This is a full-time salaried exempt position working for our client, a major not-for-profit organization in the San Diego, CA area.
Will report to the IT Risk and Compliance Officer.
Responsible for leading and/or participating in IT compliance and risk management projects. Must have extensive knowledge and experience in IT risk, maintaining quality service standards, and ability to partner with organizations outside the department.
Must work onsite.
Essential Duties and Responsibilities
Evaluate new technology projects, and changes to existing technology environment. Perform technology risk assessments to identify potential risk and collaborate with IT groups to develop remediation plans as necessary.
Perform Vendor Risk Assessments according to a defined schedule. Work with business owners to develop vendor remediation plans.
Perform User Access Management Risk Assessments for critical applications on a semi-annual basis. Work with business owners to develop remediation plans.
Develop remediation plans for regulatory and audit findings related to IT.
Establish and maintain a holistic remediation program. The program will include remediation steps from all risk assessments and audit observations. Ensure timely remediation and tests to ensure adequacy of remediation when applicable. Report on overall health of the organization.
Provide oversight to the vulnerability management program to ensure patching, configuration modifications, and code changes occur within SLAs as defined in the vulnerability management program. Create metrics and regularly report on the health of vulnerability management.
Create and maintain data flow diagrams that depict security controls in the environment.
Maintain DR/BCP program as it pertains to BIA updates and testing.
Create security presentations and perform security education and awareness training as required.
Perform branch risk assessments on a scheduled basis. Assessment activities will include evaluating physical and logical security posture, customized training for branch employees, and completion of a branch security risk report.
Develop and maintain the TraceSecurity CSO (GRC) portal as it pertains to risk assessment and audit functionality.
Perform other functions as designated by the IT Compliance and Risk Officer.

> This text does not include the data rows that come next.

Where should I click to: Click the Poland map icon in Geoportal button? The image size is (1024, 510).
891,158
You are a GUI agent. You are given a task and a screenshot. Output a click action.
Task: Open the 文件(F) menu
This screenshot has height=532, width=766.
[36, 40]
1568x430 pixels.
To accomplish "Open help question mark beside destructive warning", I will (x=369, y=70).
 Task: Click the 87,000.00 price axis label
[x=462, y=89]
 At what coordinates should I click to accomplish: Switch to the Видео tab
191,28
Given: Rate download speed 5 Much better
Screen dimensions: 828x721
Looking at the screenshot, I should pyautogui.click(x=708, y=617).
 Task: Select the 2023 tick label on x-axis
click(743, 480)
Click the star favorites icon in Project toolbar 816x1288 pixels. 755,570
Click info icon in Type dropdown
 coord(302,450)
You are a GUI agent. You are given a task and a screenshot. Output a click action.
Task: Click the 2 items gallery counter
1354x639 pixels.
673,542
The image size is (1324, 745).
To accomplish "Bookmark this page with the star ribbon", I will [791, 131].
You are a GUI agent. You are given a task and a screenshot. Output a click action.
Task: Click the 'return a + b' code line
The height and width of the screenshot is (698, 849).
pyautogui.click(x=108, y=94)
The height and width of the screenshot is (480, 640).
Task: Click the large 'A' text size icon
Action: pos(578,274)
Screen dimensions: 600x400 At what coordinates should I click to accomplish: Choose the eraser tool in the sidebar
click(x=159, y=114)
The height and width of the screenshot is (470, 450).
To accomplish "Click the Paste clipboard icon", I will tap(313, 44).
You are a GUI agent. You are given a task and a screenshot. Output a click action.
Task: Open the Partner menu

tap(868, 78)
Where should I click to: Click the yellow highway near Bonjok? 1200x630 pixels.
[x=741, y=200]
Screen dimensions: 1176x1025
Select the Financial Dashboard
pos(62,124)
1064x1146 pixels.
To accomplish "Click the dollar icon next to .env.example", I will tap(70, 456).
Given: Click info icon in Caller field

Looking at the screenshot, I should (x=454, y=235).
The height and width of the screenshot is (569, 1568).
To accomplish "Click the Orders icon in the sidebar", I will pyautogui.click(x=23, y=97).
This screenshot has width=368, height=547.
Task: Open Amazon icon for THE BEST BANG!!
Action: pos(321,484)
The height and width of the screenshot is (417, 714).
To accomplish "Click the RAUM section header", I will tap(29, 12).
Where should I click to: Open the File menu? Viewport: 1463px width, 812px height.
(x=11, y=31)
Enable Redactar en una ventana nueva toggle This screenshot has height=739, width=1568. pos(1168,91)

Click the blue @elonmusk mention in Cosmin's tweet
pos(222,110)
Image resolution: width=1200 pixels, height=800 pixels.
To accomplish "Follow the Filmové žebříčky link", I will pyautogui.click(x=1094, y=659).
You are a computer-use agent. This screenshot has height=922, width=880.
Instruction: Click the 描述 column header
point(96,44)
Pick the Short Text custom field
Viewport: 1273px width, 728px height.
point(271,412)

Follow AML/BSA guidelines to identify and refer suspicious activity, perform OFAC comparisons, and identify individuals in accordance with branch procedures. Participate in AML/BSA compliance training as assigned.
Provide on-call support for after-hours security-related issues.
CISSP, CRISC, CISA, or other Security, Audit, Risk, or Technology certifications desired.
5+ years’ combined experience in IT, Security, and Risk Management.
Results-driven functioning under minimum supervision.
Able to multitask between multiple initiatives simultaneously.
Excellent communication skills required.
Strong benefits package.
Salary commiserate with experience.
Cannot sponsor work visas or accept 3rd party candidates.